Your assignment: Copy nothing but the lines below running from the line containing "Given: Switch to the DOWNLOADS tab" through the line containing "661x486 pixels.", both end lines included.

Data excerpts:
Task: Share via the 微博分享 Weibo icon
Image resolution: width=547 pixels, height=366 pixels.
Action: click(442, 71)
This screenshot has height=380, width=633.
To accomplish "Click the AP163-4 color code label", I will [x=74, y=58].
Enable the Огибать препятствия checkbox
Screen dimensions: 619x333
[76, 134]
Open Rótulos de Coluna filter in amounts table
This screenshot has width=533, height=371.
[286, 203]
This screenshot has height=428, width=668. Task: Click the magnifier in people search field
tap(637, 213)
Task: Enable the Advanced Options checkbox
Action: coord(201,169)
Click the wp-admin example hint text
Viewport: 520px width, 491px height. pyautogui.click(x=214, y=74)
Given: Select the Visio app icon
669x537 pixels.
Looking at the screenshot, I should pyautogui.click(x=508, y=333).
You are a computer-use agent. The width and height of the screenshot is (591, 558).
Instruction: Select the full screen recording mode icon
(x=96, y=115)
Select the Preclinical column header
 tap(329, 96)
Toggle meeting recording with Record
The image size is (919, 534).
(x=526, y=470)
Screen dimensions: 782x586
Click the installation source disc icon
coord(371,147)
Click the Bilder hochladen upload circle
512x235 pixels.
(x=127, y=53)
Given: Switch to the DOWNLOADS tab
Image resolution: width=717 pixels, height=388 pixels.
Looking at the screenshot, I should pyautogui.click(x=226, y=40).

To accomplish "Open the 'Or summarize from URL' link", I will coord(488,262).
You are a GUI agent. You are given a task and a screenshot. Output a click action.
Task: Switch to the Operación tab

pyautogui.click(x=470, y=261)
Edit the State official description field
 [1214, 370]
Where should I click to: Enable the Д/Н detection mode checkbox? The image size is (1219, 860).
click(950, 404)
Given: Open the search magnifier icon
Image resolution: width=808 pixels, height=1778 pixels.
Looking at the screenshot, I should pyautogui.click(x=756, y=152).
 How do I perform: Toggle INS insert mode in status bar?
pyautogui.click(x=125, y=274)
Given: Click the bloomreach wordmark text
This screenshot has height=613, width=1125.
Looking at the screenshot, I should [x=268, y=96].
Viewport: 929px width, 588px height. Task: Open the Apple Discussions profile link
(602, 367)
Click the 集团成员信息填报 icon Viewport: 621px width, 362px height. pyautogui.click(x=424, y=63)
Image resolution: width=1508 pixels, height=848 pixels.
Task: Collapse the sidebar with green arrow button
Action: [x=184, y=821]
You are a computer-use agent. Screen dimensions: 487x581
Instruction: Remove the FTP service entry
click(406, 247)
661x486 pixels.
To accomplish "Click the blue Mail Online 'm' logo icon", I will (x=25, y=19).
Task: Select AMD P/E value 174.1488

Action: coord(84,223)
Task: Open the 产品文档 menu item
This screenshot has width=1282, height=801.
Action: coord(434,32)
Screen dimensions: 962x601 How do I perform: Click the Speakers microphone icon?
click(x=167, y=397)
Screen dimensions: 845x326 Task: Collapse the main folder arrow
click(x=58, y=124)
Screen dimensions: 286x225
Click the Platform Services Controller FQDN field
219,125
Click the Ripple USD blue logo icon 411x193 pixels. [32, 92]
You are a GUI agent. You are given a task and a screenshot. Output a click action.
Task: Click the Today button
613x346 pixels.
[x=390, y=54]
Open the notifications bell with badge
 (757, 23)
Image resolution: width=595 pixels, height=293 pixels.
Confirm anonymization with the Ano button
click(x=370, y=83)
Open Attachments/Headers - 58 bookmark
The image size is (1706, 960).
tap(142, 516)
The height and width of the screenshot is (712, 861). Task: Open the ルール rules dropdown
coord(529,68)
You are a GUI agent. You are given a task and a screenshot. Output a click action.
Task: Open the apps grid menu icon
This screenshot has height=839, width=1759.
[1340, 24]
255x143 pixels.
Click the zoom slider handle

Exercise response:
Given: Switch to the DOWNLOADS tab
Image resolution: width=717 pixels, height=388 pixels.
Looking at the screenshot, I should pyautogui.click(x=226, y=40).

To accomplish "Open the 'Or summarize from URL' link", I will coord(488,262).
You are a GUI agent. You are given a task and a screenshot. Output a click action.
Task: Switch to the Operación tab

pyautogui.click(x=470, y=261)
Edit the State official description field
 [1214, 370]
Where should I click to: Enable the Д/Н detection mode checkbox? The image size is (1219, 860).
click(950, 404)
Given: Open the search magnifier icon
Image resolution: width=808 pixels, height=1778 pixels.
Looking at the screenshot, I should pyautogui.click(x=756, y=152).
 How do I perform: Toggle INS insert mode in status bar?
pyautogui.click(x=125, y=274)
Given: Click the bloomreach wordmark text
This screenshot has height=613, width=1125.
Looking at the screenshot, I should [x=268, y=96].
Viewport: 929px width, 588px height. Task: Open the Apple Discussions profile link
(602, 367)
Click the 集团成员信息填报 icon Viewport: 621px width, 362px height. pyautogui.click(x=424, y=63)
Image resolution: width=1508 pixels, height=848 pixels.
Task: Collapse the sidebar with green arrow button
Action: [x=184, y=821]
You are a computer-use agent. Screen dimensions: 487x581
Instruction: Remove the FTP service entry
click(406, 247)
661x486 pixels.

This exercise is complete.